The following names of Oxford men educated at monkish or friars’ schools, or of their bodies, occur in the first volume of Wood’s Athenæ Oxon., ed. Bliss:
| p. 6, col. 2. | William Beeth, educated among the Dominicans or Black Friers from his youth, and afterwards their provincial master or chief governor. |
| p. 7, col. 2. | Richard Bardney, a Benedictine of Lincolnshire. |
| p. 11, col. 2. | John Sowle, a Carme of London. |
| p. 14, col. 1. | William Galeon, an Austin friar of Lynn Regis. |
| p. 18, col. 2. | Henry Bradshaw, one of the Benedictine monks of St Werberg’s, Chester. |
| p. 19, col. 1. | John Harley, of the order of the Preaching or Dominican, commonly called Black, Friars |
| p. 54, col. 2. | Thomas Spenser, a Carthusian at Henton in Somersetshire; ‘whence for a time he receded to Oxford (as several of his order did) to improve himself, or to pass a course, in theology.’ |
| p. 94, col. 2. | John Kynton, a Minorite or Grey-friar |
| p. 101, col. 1. | John Rycks, „ „ |
| p. 107, col. 1. | John Forest, a Franciscan of Greenwich. |
| p. 189, col. 1. | John Griffen, a Cistercian. |
| p. 278, col. 2. | Cardinal Pole, educated among the Carthusians, and Carmelites or ‘White-fryers.’ |
| p. 363, col. 2. | William Barlowe, an Austin of St Osith in Essex. |
| p. 630, col. 2. | Henry Walpoole and Richard Walpoole, Jesuits. |
The 5th Lord Percy, he of the Household Book, in the year 1520 founded an annual stipend of 10 marcs for 3 years, for a Pedagogus sive Magister, docens ac legens Grammaticam et Philosophiam canonicis et fratribus of the monastery of Alnwick (Warton, ii. 492).

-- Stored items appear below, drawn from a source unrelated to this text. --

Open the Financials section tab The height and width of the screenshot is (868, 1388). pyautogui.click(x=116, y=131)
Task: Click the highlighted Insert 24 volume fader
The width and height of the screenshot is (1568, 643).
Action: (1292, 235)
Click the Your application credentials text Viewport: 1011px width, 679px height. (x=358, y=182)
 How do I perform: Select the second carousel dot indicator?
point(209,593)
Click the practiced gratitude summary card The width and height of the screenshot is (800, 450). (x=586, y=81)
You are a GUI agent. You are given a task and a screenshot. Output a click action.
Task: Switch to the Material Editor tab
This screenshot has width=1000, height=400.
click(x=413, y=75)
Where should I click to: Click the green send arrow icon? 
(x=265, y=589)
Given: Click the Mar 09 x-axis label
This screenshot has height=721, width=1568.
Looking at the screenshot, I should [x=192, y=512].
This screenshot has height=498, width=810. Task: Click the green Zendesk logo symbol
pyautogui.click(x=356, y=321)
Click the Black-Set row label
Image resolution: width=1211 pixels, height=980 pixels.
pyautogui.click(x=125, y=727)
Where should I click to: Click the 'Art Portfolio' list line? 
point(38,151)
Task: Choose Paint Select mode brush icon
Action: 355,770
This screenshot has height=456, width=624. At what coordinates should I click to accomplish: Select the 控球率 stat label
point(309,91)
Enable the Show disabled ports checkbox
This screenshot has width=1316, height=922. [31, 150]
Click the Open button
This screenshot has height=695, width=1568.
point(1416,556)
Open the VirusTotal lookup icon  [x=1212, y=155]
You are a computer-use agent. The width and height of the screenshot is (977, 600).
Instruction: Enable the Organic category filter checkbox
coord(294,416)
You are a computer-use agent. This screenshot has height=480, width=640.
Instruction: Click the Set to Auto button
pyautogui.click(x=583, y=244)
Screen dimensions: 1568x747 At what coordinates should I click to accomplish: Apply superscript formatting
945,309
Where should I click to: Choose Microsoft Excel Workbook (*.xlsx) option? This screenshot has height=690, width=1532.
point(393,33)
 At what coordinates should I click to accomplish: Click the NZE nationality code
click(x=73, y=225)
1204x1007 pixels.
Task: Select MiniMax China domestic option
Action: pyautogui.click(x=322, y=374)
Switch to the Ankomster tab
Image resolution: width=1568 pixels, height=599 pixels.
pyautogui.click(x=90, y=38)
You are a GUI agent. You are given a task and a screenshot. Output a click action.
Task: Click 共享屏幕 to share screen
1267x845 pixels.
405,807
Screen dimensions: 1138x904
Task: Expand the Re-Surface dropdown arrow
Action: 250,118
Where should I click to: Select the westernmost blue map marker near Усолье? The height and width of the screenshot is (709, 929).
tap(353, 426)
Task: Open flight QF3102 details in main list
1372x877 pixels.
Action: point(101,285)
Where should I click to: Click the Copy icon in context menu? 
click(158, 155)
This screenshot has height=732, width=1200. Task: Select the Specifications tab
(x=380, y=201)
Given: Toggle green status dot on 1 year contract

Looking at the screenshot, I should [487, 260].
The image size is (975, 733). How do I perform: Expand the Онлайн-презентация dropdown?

[50.] It was customary then at Oxford for the Religious to have schools that bore the name of their respective orders; as the Augustine, Benedictine, Carmelite, and Franciscan schools; and there were schools also appropriated to the benefit of particular Religious houses, as the Dorchester and Eynsham schools, &c. The monks of Gloucester had Gloucester convent, and the novices of Pershore an apartment in the same house. So likewise the young monks of Canterbury, Westminster, Durham, St Albans, &c. Kennet’s Paroch. Antiq., p. 214. So also Leland saith, Itin. vol. vi. p. 28, that at Stamford the names of Peterborough Hall, Semplingham, and Vauldey yet remain, as places whither the Religious of those houses sent their scholars to study. Tanner, Notitia Monastica, Preface, p. xxvi. note w.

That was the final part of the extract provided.